10. GREASES as an analytical too. It will help you and the kids.
This recommendation is particular to Social Studies/History, but I would encourage teachers from other disciplines to think about creating an acronym like this. The purpose of the acronym is to focus students on those concepts that are pervasive in the study of the discipline. In this case GREASES represents: G for government, R for religion, E for economics, A for art/architecture, S for science/technology, E for education, and S for social/cultural values. We’ve actually added another G at the beginning, for geography, so the G-GREASES model is a tool that provides students with a way to examine any culture at any point in history through inquiry driven questions. As important, when the acronym is introduced it demands that we investigate, with our students, what each of these concepts means and represents. Aside from establishing some common ideas about the concepts, it allows the teacher to find out not only what students already know about the concept, but also what set of beliefs may surround the concept, what values the student brings to it, what questions does (s)he raise about it. So, aside from providing an analytical tool that can be used over and over again, it activates prior knowledge and provides the teacher with insight to his/her students.
Using the G-GREASES model, students could be asked to compare present-day China with dynastic China. Or with contemporary South Africa. Feudal England and feudal Japan could be compared and contrasted. And on and on. It’s a model that provides structure with enormous flexibility and is based on students constructing knowledge around it.
The PLUS items: Students as Workers and Essential Questions.
These are recommendations that come from the Common Principles of the Coalition of Essential Schools, a national reform group started by Theodore Sizer in the mid-1980s. The first aphorism, in its entirety, is “student as worker, teacher as coach,” and the concept is a very important one for a new teacher to consider. If we look at what a coach does when working with athletes (or a music or art teacher, too), it is not just about transmitting information about the sport (or piece of music, or painting). Any information is going to be put to use actively by the students/athletes so that the transmitted information has meaning. So, yes, there might be drills and, yes, there might be “chalk talks,” but there will always be student performance and application of knowledge and skills in demonstrable ways. When considering curriculum design and methods of instruction, new teachers need to focus on the students being the workers, constructing knowledge for themselves, if significant learning is going to occur.

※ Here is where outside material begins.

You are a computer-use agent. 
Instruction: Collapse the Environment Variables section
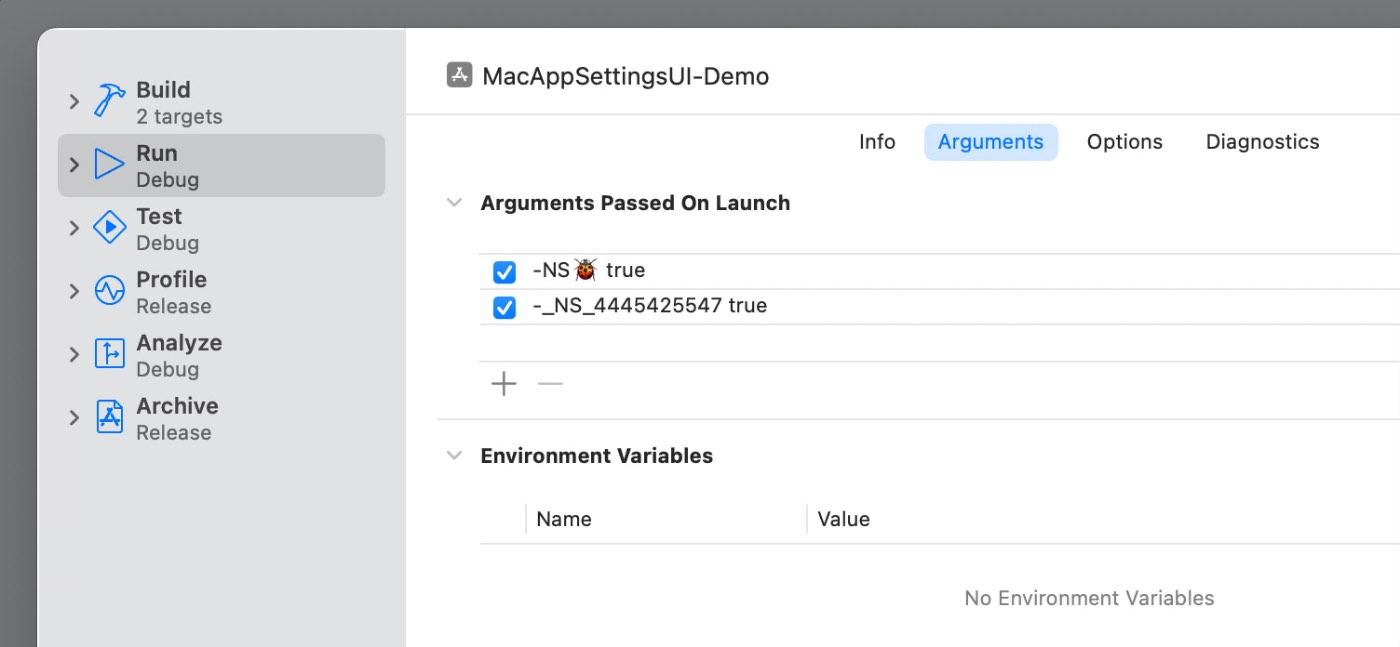click(x=454, y=456)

Essential Questions were mentioned in recommendation Number Five, above.
The ones included at the end of the Top Ten list are five generic questions that can be applied to any variety of subjects. Essential questions have no one right answer. They go to the heart of the discipline or subject matter. They engender other questions. They don’t have a “yes” or “no” answer. If teachers look at the five generic questions listed here, I’m sure they would be able to make direct connections to whatever content is being taught in their class.
The first question is one we should ask students on a regular basis: How do you know? Where’s the evidence of knowledge the student can produce? Can (s)he explain it, write it, diagram it, sing it, dance it? The second question is related to recommendation Number Six (about critically analyzing a textbook): Whose point of view are we seeing/hearing? This is a critical thinking skill which students should be using on a regular basis, to consider bias, point of view, exaggeration, propaganda, and so on. Question three, “What causes what?,” can be applied to any number of subjects at various points in the curriculum. Whether it’s explaining the reasons for a war, the unfolding of a plot, the reasons for a chemical reaction or an ecological disaster, “what causes what?” leads students to critically investigate the material before them. “How might things have been different (What if?)?” Again, this is a question that will push students to think deeply and, often, creatively. “What if Native Americans ‘discovered’ Europe?” “How might things have been different if Darwin wasn’t published?” “What if Robinson Crusoe were a woman?” Finally, “Why should we care? Who cares?” There is a need for relevance in the curriculum. Ideas and content needs to be connected to the students’ lives for it to have deep and lasting meaning. Why should we care about what we’re studying? Who does care about it? Discussions around these questions on a periodic basis are important and enlightening.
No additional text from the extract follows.